Most celebrities employ their own independent publicists. While I am in charge of publicity for all products that come out of the label, I am not always handling daily initiatives, so it is crucial to build a solid rapport with the "indie." At the end of the day, the artist has employed this person to handle their PR efforts – not you or your agency. The indie’s job is to counsel their client, which can work for or against you. When they are not helpful, it hinders results and conversely, those who are enthusiastic strive to ensure their client delivers on all levels. Also, there are times the indie has a stronger ability to negotiate specific talking points and branded on-air messaging with an outlet.
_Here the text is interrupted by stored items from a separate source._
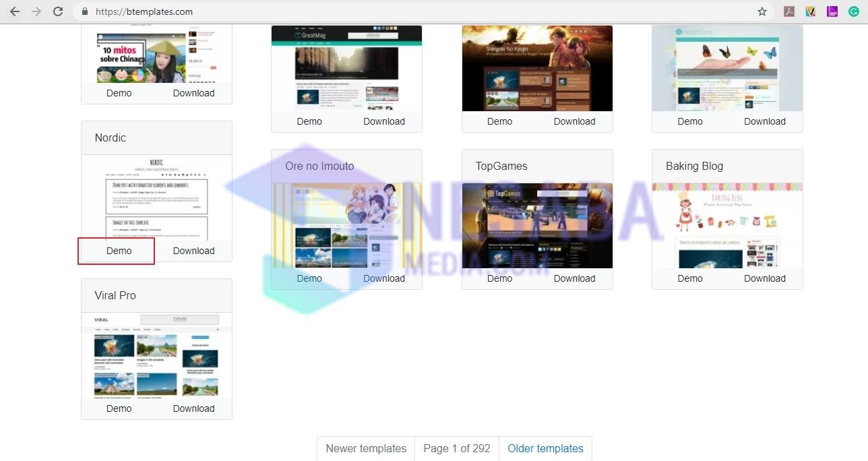
Task: Click the colorful V extension icon
Action: point(811,11)
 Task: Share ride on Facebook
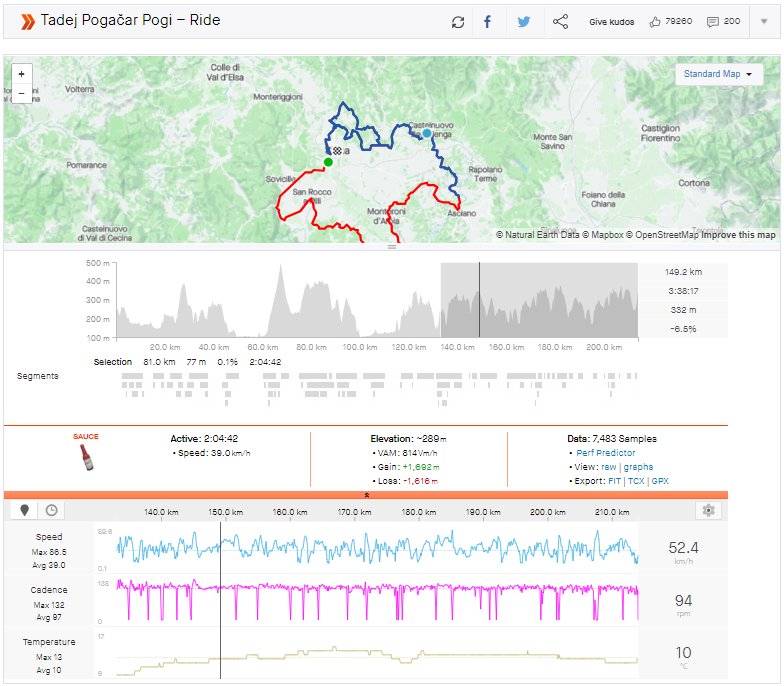click(x=488, y=21)
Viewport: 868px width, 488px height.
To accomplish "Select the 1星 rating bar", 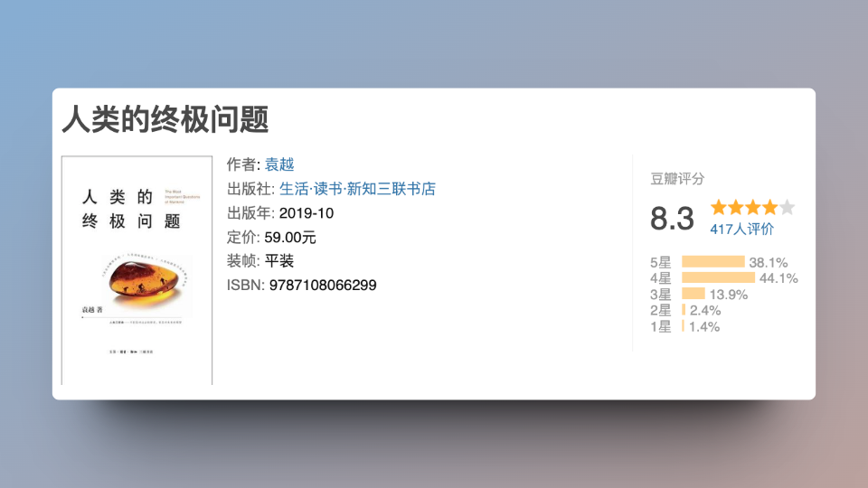I will 683,327.
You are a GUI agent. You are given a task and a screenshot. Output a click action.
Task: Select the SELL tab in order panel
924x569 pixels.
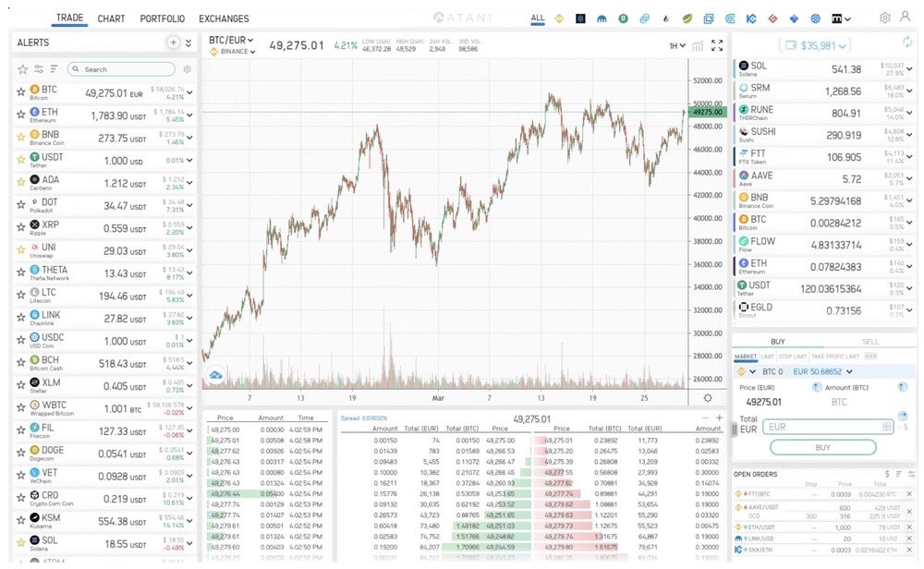coord(869,341)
If your campaign happens during the same timeframe as a job the celebrity is currently promoting, find out how to partner. The media landscape is more competitive than ever, so if the celebrity is on The Today Show supporting a movie in March, you can’t expect Good Morning America to book them in April or May for your campaign or launch.
Go to the source.
I see a lot of marketing agencies hire talent agencies to get a celebrity spokesperson booked rather than a record label or studio directly. A great example of this is Big Machine Label Group’s partnership with General Mills and Feeding America called Outnumber Hunger, which has secured over 40 million meals nationwide since 2011. This has allowed General Mills to have access to not just one artist but several on our roster to engage in multiple press and service days to appeal to various demographics. We are constantly meeting with brands and showcasing our diverse talent roster.
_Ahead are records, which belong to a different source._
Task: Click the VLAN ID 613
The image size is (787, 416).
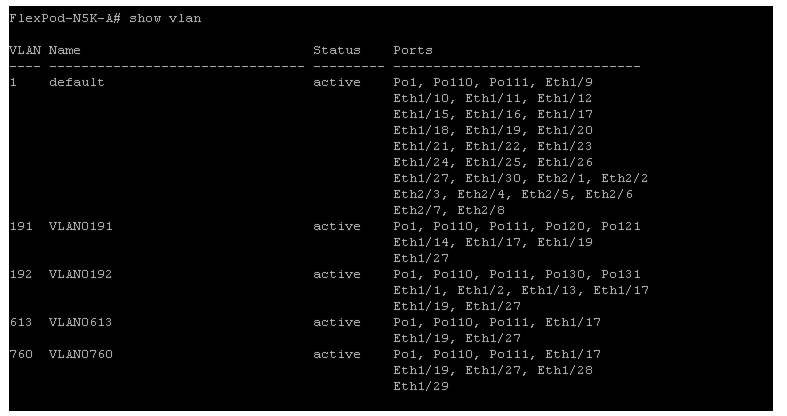Action: pos(21,322)
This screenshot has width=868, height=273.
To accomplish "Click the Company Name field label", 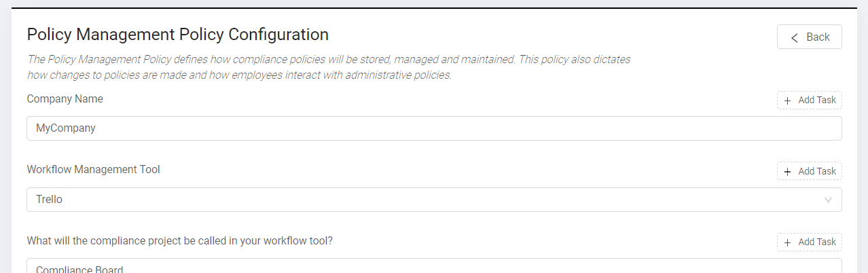I will coord(65,99).
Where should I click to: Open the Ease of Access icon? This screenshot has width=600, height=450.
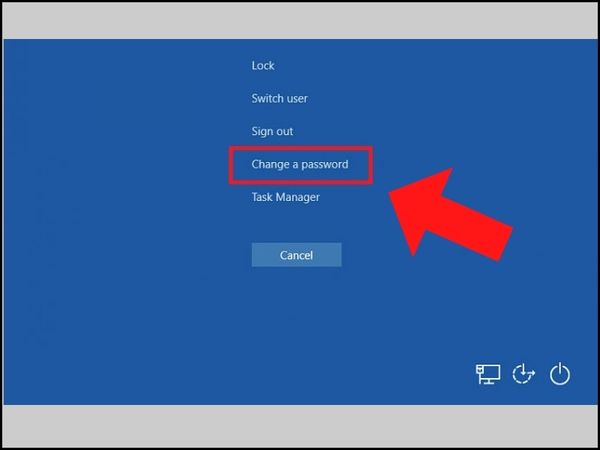coord(524,374)
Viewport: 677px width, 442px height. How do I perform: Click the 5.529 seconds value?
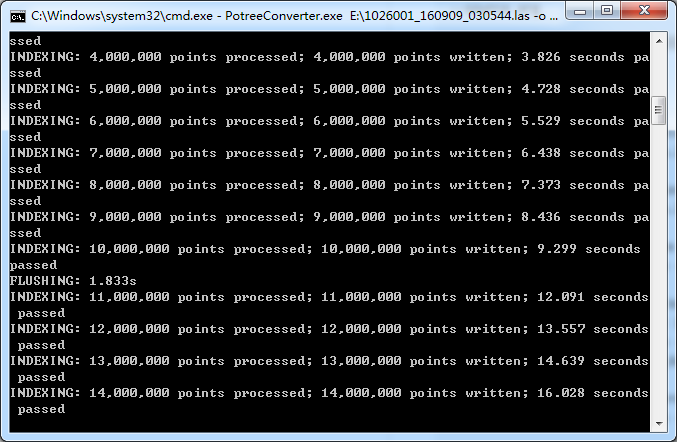(x=573, y=121)
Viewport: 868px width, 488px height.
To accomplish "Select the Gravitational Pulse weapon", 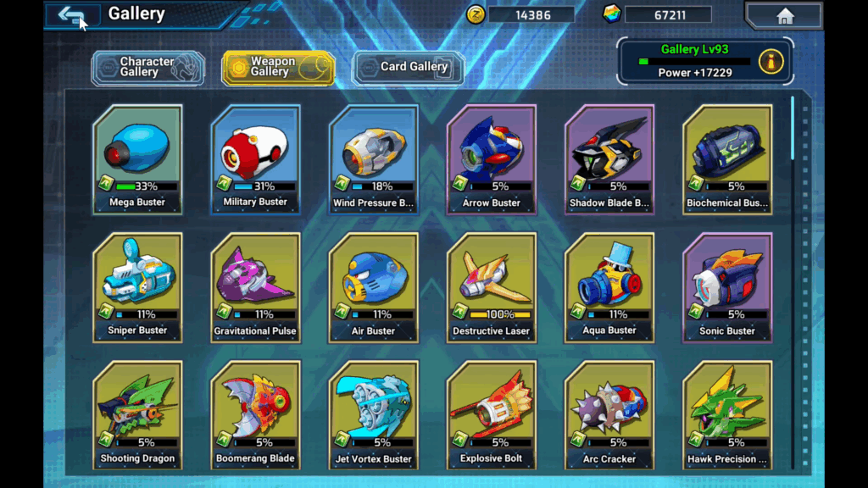I will [255, 288].
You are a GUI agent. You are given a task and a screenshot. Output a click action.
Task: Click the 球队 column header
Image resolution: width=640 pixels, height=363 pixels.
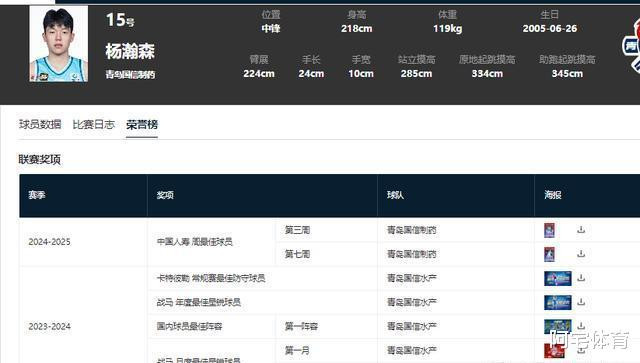click(396, 195)
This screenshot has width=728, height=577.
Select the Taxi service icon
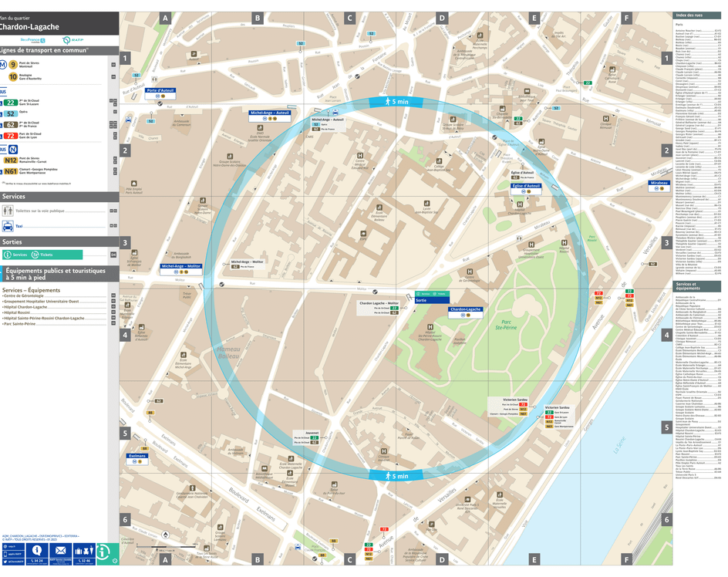[8, 225]
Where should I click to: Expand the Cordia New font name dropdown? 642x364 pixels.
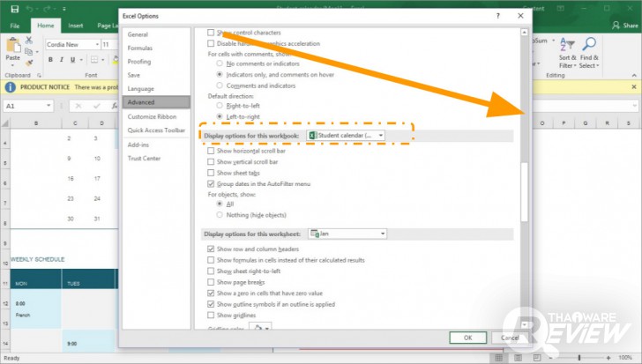tap(97, 45)
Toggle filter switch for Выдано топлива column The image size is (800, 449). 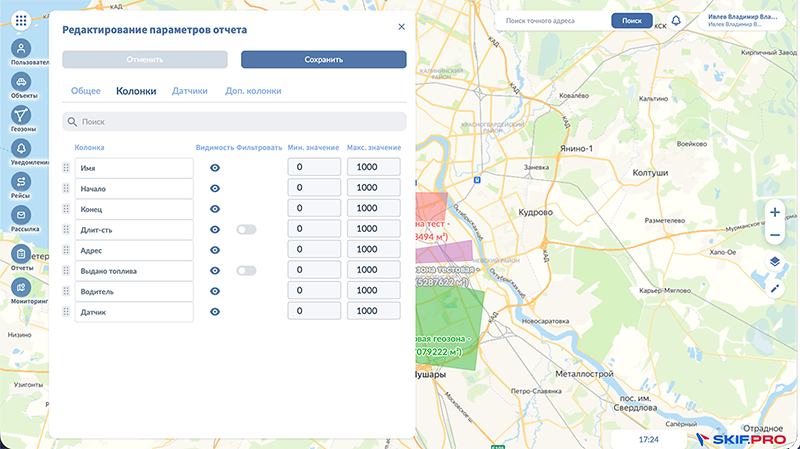[246, 270]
Make sure the initial contract is fully inclusive of all of your requests. Most top celebrities have unwavering schedules, so it’s tough to find additional time with them, and sometimes attorneys and managers will not agree to subsequent requests. No one likes to be surprised.
Do your homework.
If you represent a spirits brand, don’t ask someone that has publicly stated they abstain to endorse your brand. Doing your homework can save you time, money, and embarrassment.
Ask for a meeting.
If the talent agrees to be your spokesperson (and cash your check), you deserve the right to ensure that they understand your overall message. Therefore, put a media training session in the contract. This is mutually beneficial to ensure that natural conversations about your brand happen. It’s not uncommon to ask for a meeting with the talent and their management team to witness in person that they are truly interested in serving as an ambassador of your brand in the most authentic way possible.
Messaging and imaging.
Use the celebrity’s voice and not your brand when drafting key messages. Research past interviews with your prospective spokesperson and look for key words or phrases they often use. If they are funny, add humor. I’ve been put in a lot of awkward situations where the message points weren’t decided in advance and everyone is scrambling to help make it more comfortable for the celebrity on press day.
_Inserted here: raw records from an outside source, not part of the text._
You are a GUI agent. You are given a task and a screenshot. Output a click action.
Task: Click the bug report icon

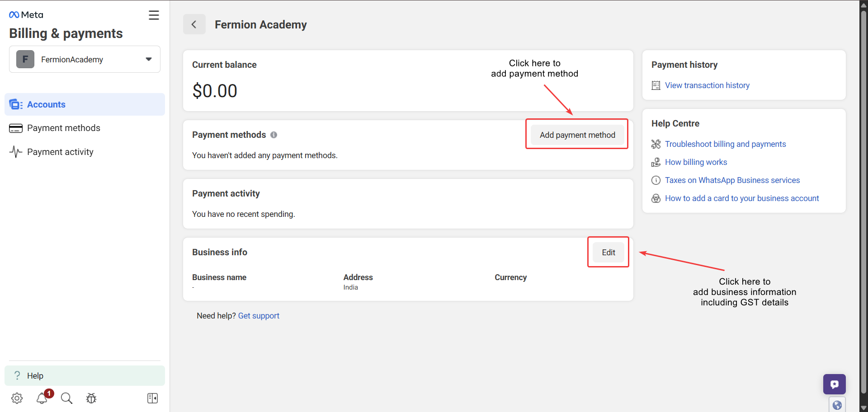tap(91, 398)
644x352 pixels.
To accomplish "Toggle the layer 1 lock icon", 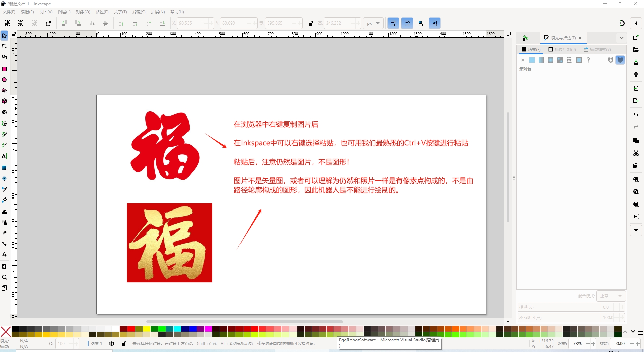I will tap(124, 344).
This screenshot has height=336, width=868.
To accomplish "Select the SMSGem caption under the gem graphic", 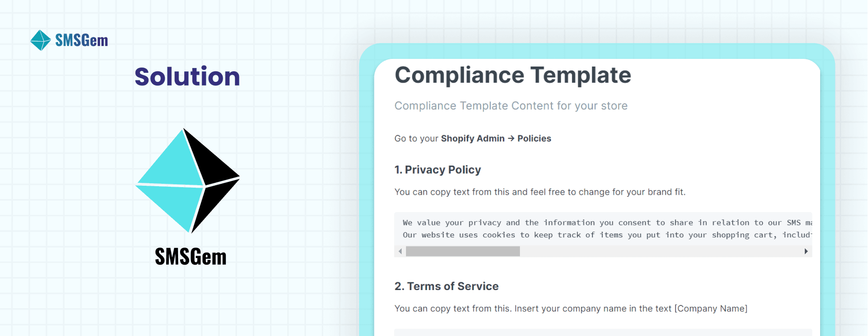I will coord(190,258).
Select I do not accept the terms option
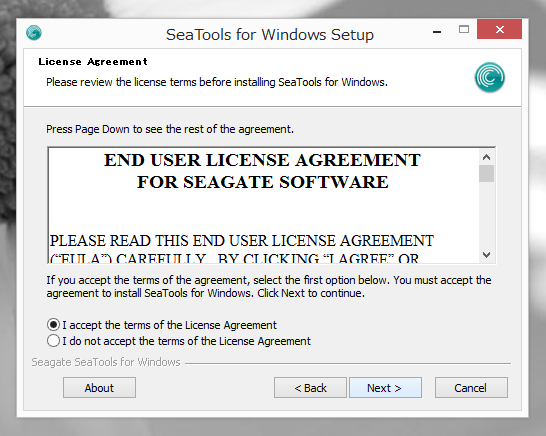This screenshot has width=546, height=436. pos(53,341)
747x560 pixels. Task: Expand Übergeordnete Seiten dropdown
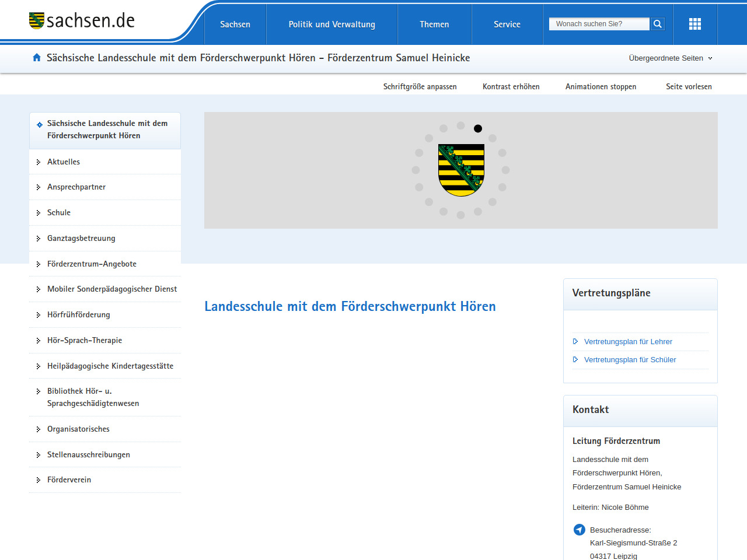click(x=670, y=58)
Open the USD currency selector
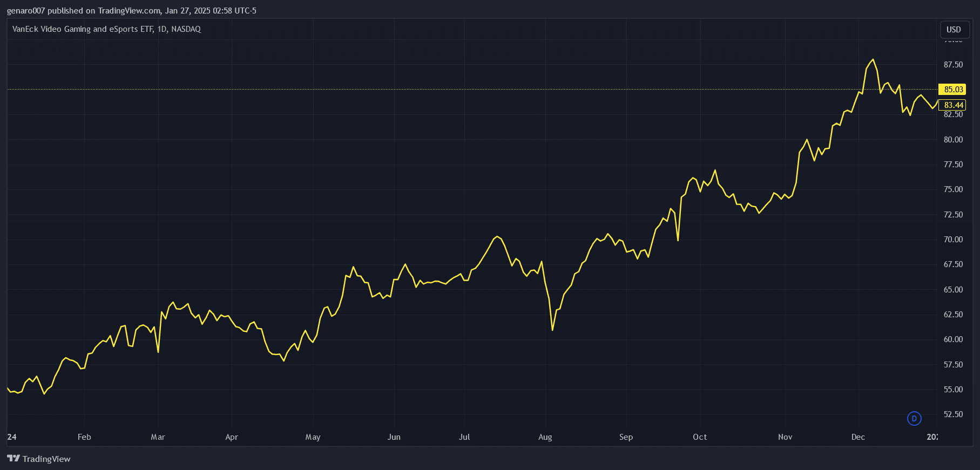The height and width of the screenshot is (470, 980). 954,30
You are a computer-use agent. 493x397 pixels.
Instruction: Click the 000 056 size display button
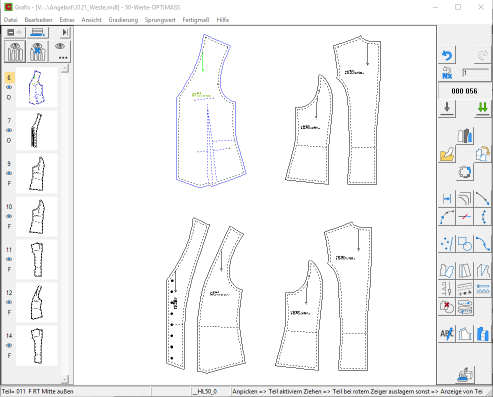coord(464,91)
Images are also very important to an artist – on package, in-store promotions, in a press release – so be sure to only use approved graphics. Be proactive and ask the celebrity’s team which photographers they are most comfortable with, and then make sure your budget can accommodate. When the artist is photographed or interviewed in a familiar environment, they are more likely to deliver at the highest level.
Hair and make-up is everything.
Ask upfront what expenses are required for stylists and glam. These expenses are usually very high, so find out before you agree on final terms of contract. Many celebrities will only work with specific people, often incurring their agency fee on top of the booking cost, and you are often responsible for traveling the "glam squad" with the artist.
Nothing is free.
While most celebrities participate in philanthropic endeavors, there can often be significant expenses associated with public appearances. If you are asking an artist to attend a charitable event—one without an appearance fee budget – you should at least be willing to offer a stipend for their options for glam and a car service for the event. Also, make sure you mention that you are willing to cover these expenses in the lead portion of your conversation.